22. The system of claim 21, further comprising support (in the “host computer program”) for regular expressions and support for integrating side-effects into regular expressions by:
extending the virtual machine, including its instruction set, into which not only the normal statements and function calls of the programming language can be defined, but also its regular expression compositions, including also instructions that execute regular expressions against data;
defining a set of regular expression composition instructions that allow every regular expression of the programming language to be modeled in the virtual machine as an immutable object;
implementing a group of subset construction techniques that permit the transformation of every regular expression object in the virtual machine into a form suitable for execution against data;
implementing a runtime automata execution technique that allows the execution of all of the regular expressions of the invention, once transformed into automata, against data, in such a way that each character from the stream is examined at most once;
implementing the runtime automata execution technique in such a way that side-effects of the automata are accumulated as instructions to a “winning” thread, and executed if and only if the regular expressions to which they correspond are involved in a “winning” match against the data;
implementing the compositions and subset constructions of regular expressions and their automata with inclusion of both instruction-arcs to model side-effects as well as arcnum-sequences to serve as a criteria for unambiguously selecting a “winning” match to data, in the presence of side-effects; and
implementing the runtime automata execution technique in such a way that a set of “automata-threads” is maintained, that represent the set of all ways in which data not only can be matched, but also all ways in which side-effects can be accumulated by the ultimate “winning” thread.

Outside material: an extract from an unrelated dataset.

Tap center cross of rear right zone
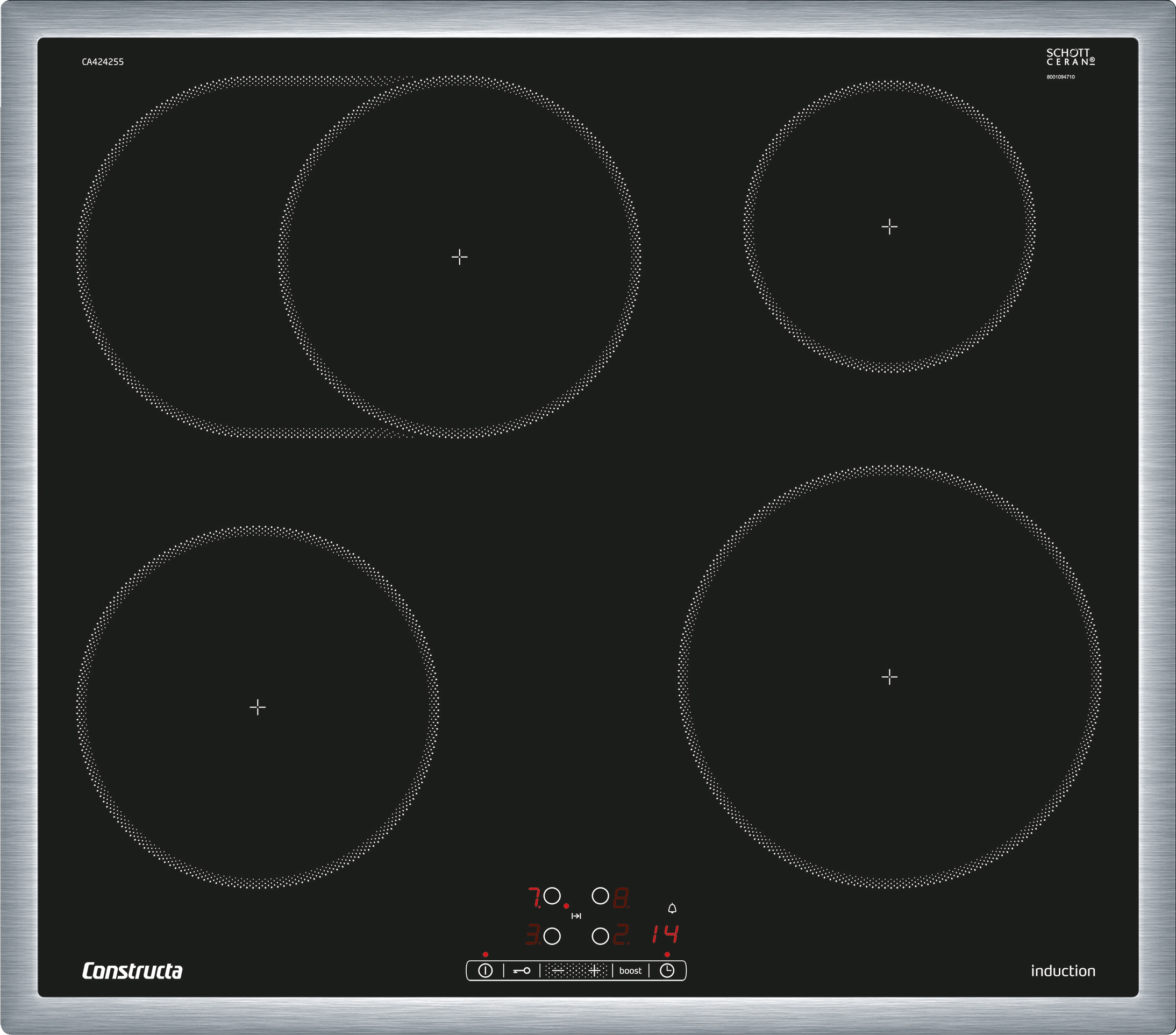 pos(889,227)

23. The system of claim 22, wherein side-effects are modeled as instruction-arcs, which are placed into composition graphs (automata) to fully model both “do-patterns” and “capture-patterns,” wherein the instruction-arcs imply the existence of arcnum-sequences that must be attached to “eating” arcs of the automata in order to allow the runtime automata execution technique to make decisions on automata-thread preference.

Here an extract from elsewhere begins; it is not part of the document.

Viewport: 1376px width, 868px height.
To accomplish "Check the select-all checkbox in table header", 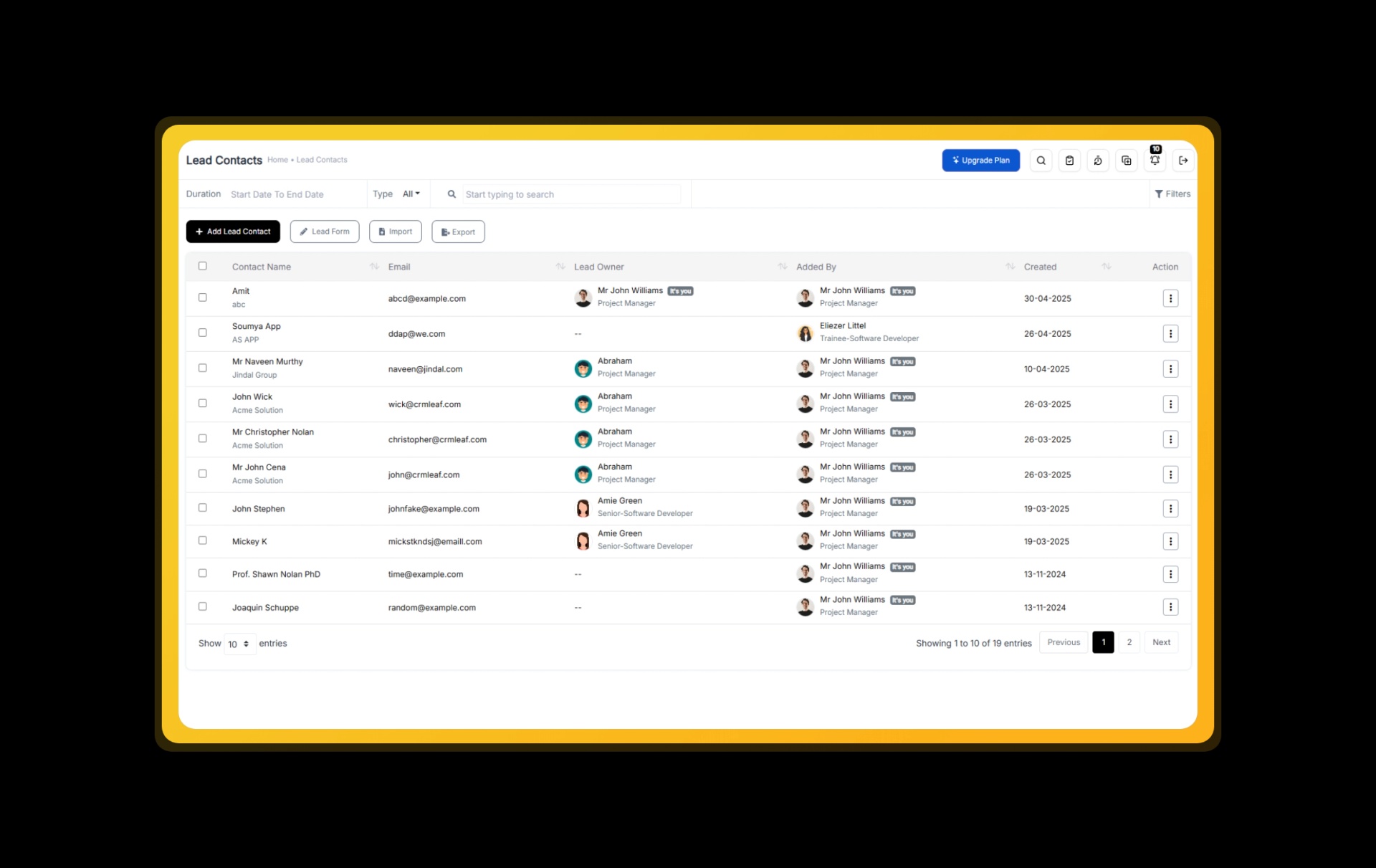I will [x=203, y=265].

24. The system of claim 22, further comprising a subset construction technique that allows a modeling automata/graph to be converted into a form suitable for execution, including the presence of both instruction-arcs and arcnum-sequences.

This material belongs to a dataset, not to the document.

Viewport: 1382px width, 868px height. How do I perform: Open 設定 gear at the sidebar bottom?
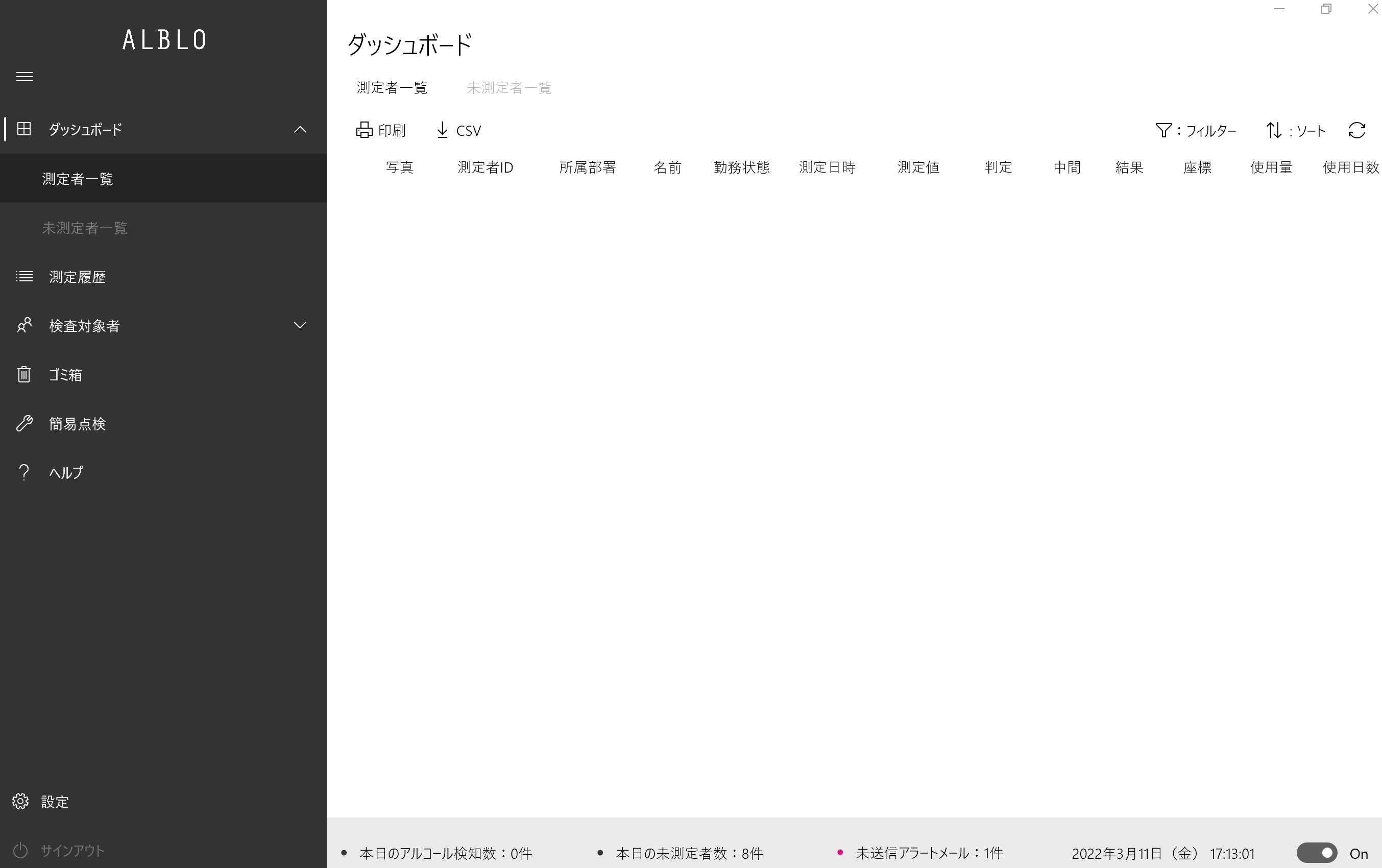point(20,802)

25. The system of claim 22, further comprising a subset construction technique that allows a subjunctive convolution to be performed to represent a subjunctive expression, resulting in yet another composition graph that models semantics of the subjunctive expression by accurately representing both possible matches and possible side-effects of the subjunctive expression.
26. The system of claim 22, wherein the runtime automata execution technique includes a pruning step to limit proliferation of the automata threads to be tracked, thus preventing an exponential explosion of automata threads in the presence of nested, repeating side-effect compositions.